FIG. 1A is a schematic hydraulic circuit diagram for showing a conventional anti-lock brake system utilizing 2-position 2-way (hereinafter simply referred to as "2/2") solenoid valves. In an increase mode, first and second 2/2 solenoid valves S220 and S 221 are de-energized to open first valve S220 connected to an outlet of a hydraulic pump 120 and close second valve S221 connected to an inlet of hydraulic pump 120, so that a hydraulic pressure generated from hydraulic pump 120 is supplied to brake wheel cylinder mounted to the wheels. In a hold mode, first valve S220 is energized to close first valve S220, so that the pressure of the brake wheel cylinder is maintained constant. In a decrease mode, first and second valves S220 and S221 are energized to close first valve S220 and open second valve S221, so that the pressure of the brake wheel cylinder is decreased. Such a system is stably operated, but two solenoid valves per channel are required. As a result, the utilized number of solenoid valves is increased and the overall anti-lock brake system becomes bulky.

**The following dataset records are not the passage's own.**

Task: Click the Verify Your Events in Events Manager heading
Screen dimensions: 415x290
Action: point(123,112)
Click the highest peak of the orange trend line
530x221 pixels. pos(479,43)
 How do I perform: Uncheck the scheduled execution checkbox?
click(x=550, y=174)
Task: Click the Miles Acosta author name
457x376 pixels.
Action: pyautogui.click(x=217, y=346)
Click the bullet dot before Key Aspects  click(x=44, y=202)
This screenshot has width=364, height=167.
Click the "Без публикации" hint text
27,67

FIG. 1B is a schematic hydraulic circuit diagram for showing a conventional anti-lock brake system utilizing 3-position 3-way (hereinafter simply referred to as "3/3") solenoid valves. In an increase mode, a 3/3 solenoid valve S330 is de-energized, so that a hydraulic pressure generated from a hydraulic pump 120 is supplied to the brake wheel cylinder to increase the braking pressure. In a hold mode, a primary switching signal is applied to 3/3 solenoid valve S330 to close all three ports thereof, so that the pressure of the brake wheel cylinder is maintained constant. In a decrease mode, a secondary switching signal, of which the voltage is about twice that of the primary switching signal, is applied to decrease the pressure of the brake wheel cylinder. In such a system, the utilized number of solenoid valves is decreased, since a solenoid valve per channel is utilized. However, the structure of solenoid valve is complicated, the size thereof is large, an electronic control unit of a complicated structure is required because of performing 2-step voltage control and the response time becomes long. As a result, the system is operated unstably.

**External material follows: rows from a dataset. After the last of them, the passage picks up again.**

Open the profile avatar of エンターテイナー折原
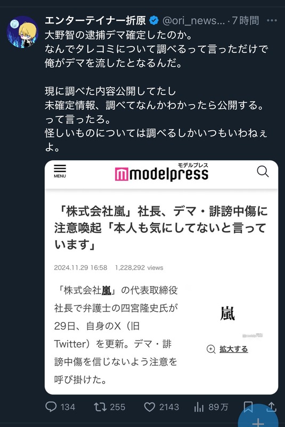 click(22, 32)
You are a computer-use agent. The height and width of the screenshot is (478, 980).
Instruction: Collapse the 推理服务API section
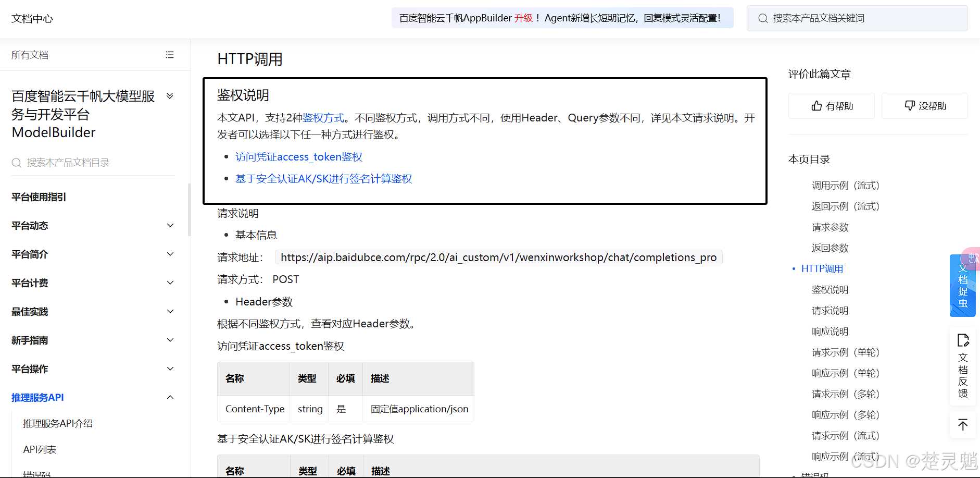tap(170, 397)
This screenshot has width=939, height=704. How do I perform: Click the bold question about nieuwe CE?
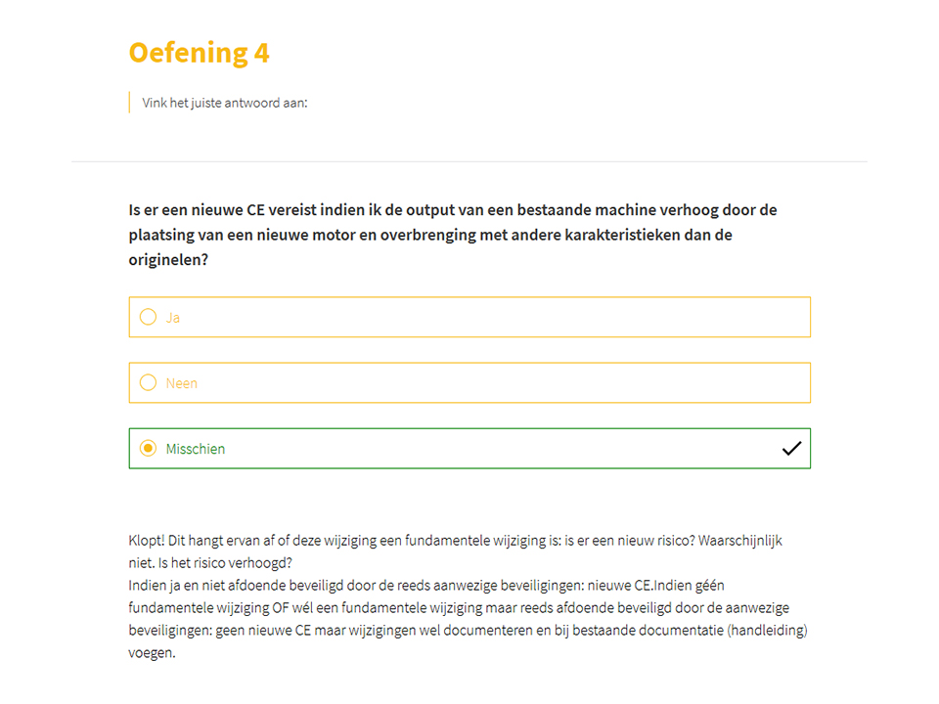tap(453, 235)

In order to overcome the foregoing problems, an anti-lock brake system has been proposed as disclosed in U.S. Pat. No. 4,865,399 to Atkins et al. The system is composed of a hydraulic pump, 2/3 solenoid valves allotted to each wheel and a control means. However, the system doesn't overcome the foregoing problems completely, since the number of valves utilized is not decreased enough, i.e., the system further includes solenoid-operated isolation valves as well as the 2/3 solenoid valves. Therefore, the overall construction of the system is complicated by utilizing a plurality of solenoid-operated valves. Further, the construction of the 2/3 solenoid valve utilized in the system is complex, whereby it is not easy to fabricate the valve.
Meanwhile, a 2/3 solenoid valve has been proposed as disclosed in U.S. Pat. No. 5,135,027 to Nobuaki Miki et al. However, the valve is not for an anti-lock brake system but for a general-purpose hydraulic system. The valve has the construction that a port is closed by the movement of a ball caused by the flow of brake fluid, and hence, the ball moves by the pressure difference. In other words, the ball moves not by the movement of a plunger but by the pressure difference between ports, though electric power is applied to a solenoid coil to move the plunger against the resilient force of a spring. Therefore, if the pressure of an outlet port or an exhaust port is higher than that of an inlet port, the valve doesn't block a backward flow. Further, while a solenoid valve for anti-lock brake system requires a response time of 8 ms or below, the response time of the conventional solenoid valve becomes long for the reason that the movement of the ball is caused by the pressure difference to operate the valve. Moreover, it is impossible that the response time is kept constant, because of fluctuations of the pressure difference of fluid.